Le projet Jungle Palace du Premier ministre éthiopien critiqué par les médias canadiens – Ethiopie

Le Globe and Mail, le média canadien, a déclaré que le Premier ministre éthiopien Abiy Ahmed « fait l’objet de critiques » pour un projet de construction de plusieurs milliards de dollars qui comprendrait, semble-t-il, un palais national et des villas de luxe pour lui et ses hauts fonctionnaires.

Les médias d’information ont rapporté dans leur numéro du 8 décembre 2023, citant les habitants du lieu où le nouveau projet de palais de la jungle du Premier ministre est en cours d’exécution, que les citoyens résidant sur le site du projet « sont déjà expulsés pour faire de la place » au nouveau projet de palais en cours d’exécution. colline boisée surplombant la capitale éthiopienne Addis-Abeba. Certains ont déclaré au Globe and Mail qu’« ils sont forcés d’abandonner leurs fermes ancestrales sans compensation adéquate ».

Le Globe and Mail a cité des journalistes éthiopiens qui ont évoqué le coût du nouveau projet Jungle Palace, estimé entre 10 et 15 milliards de dollars. Il s’agit d’une somme d’argent énorme alors que le pays a besoin de milliards de dollars de prêts étrangers pour reconstruire et réhabiliter son économie détruite par la guerre, a déclaré le Globe and Mail.

Le Globe and Mail a rappelé que le gouvernement avait besoin de 20 milliards de dollars de financement pour la reconstruction d’après-guerre, dont au moins 2 milliards de dollars provenant du Fonds monétaire international. Le gouvernement a également reçu des milliards de dollars d’aide humanitaire de la part des Nations Unies et d’autres agences de secours ces dernières années alors que les conflits s’intensifiaient, selon le Globe and Mail.

Les travaux de construction du projet Jungle Palace couvriront 500 hectares et comprendront trois lacs artificiels, un hôtel de luxe, des salles de conférence, une cascade, un zoo, un téléphérique et des palmiers importés, a indiqué le Globe and Mail.

Le projet sera financé par des donateurs internationaux et nationaux. Les Émirats arabes unis, proches alliés du Premier ministre Abiy Ahmed, devraient être un contributeur clé. Mais le financement est entouré de secret et aucun contrôle parlementaire n’a été autorisé, a indiqué le Globe and Mail.

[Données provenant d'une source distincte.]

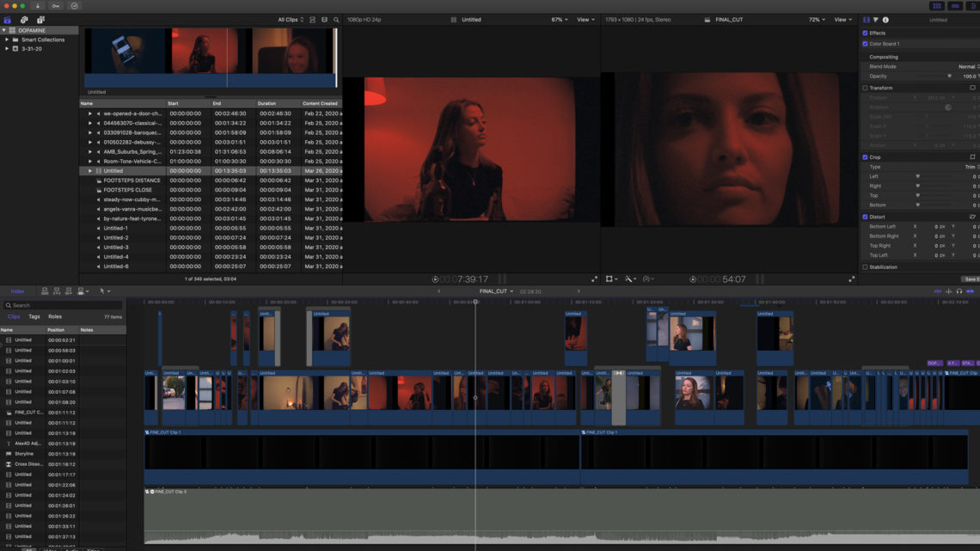The height and width of the screenshot is (551, 980).
Task: Open the color inspector triangle icon
Action: pos(875,20)
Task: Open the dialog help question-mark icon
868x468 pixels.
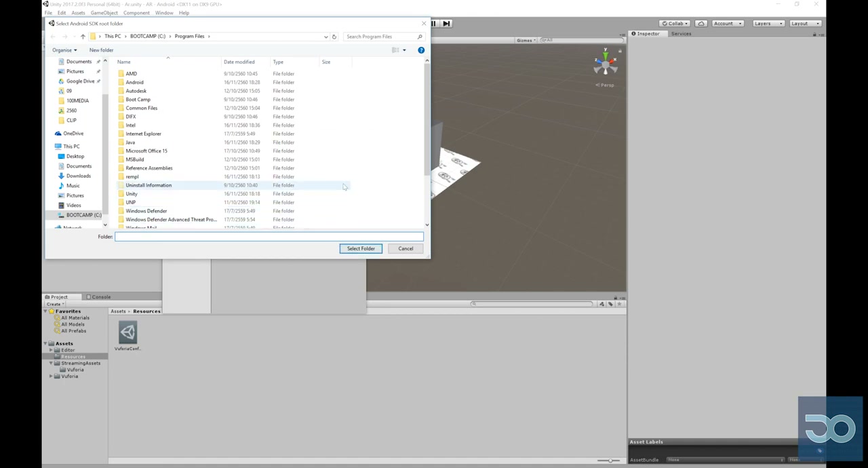Action: click(x=421, y=50)
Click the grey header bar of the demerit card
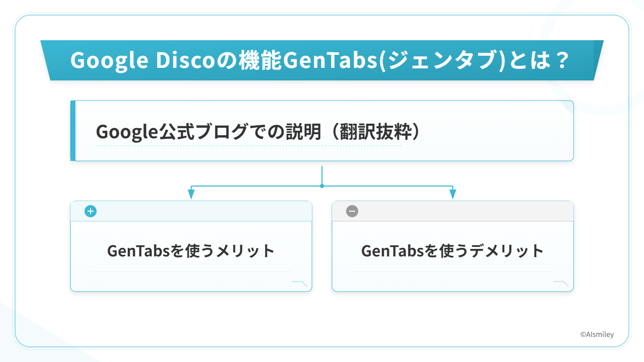This screenshot has width=644, height=362. (463, 211)
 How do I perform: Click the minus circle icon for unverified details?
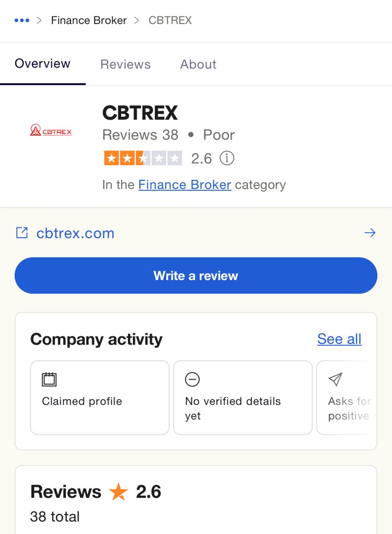[192, 379]
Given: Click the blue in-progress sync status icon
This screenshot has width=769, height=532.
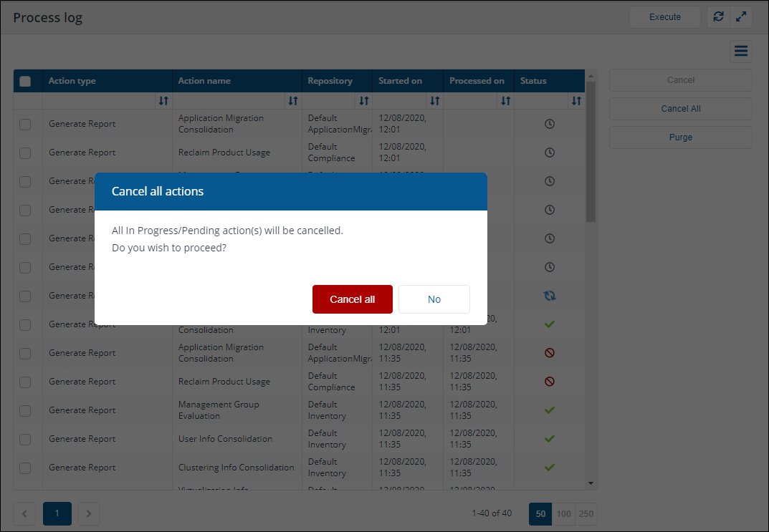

Selon la source d’information, le secteur privé éthiopien est contraint de financer divers projets qui seraient réalisés pour embellir la ville, notamment le projet Jungle Palace. Un homme d’affaires a déclaré au Globe qu’il avait subi de fortes pressions de la part des représentants du gouvernement pour contribuer à un fonds pour « l’embellissement » de la capitale, qui pourrait inclure le projet du Palais. Il a déclaré avoir reçu des appels téléphoniques sans fin, des menaces et des avertissements selon lesquels il pourrait se voir interdire de recevoir des contrats officiels s’il ne faisait pas de don. Le Globe ne nomme pas l’homme d’affaires parce qu’il craint des représailles de la part du gouvernement.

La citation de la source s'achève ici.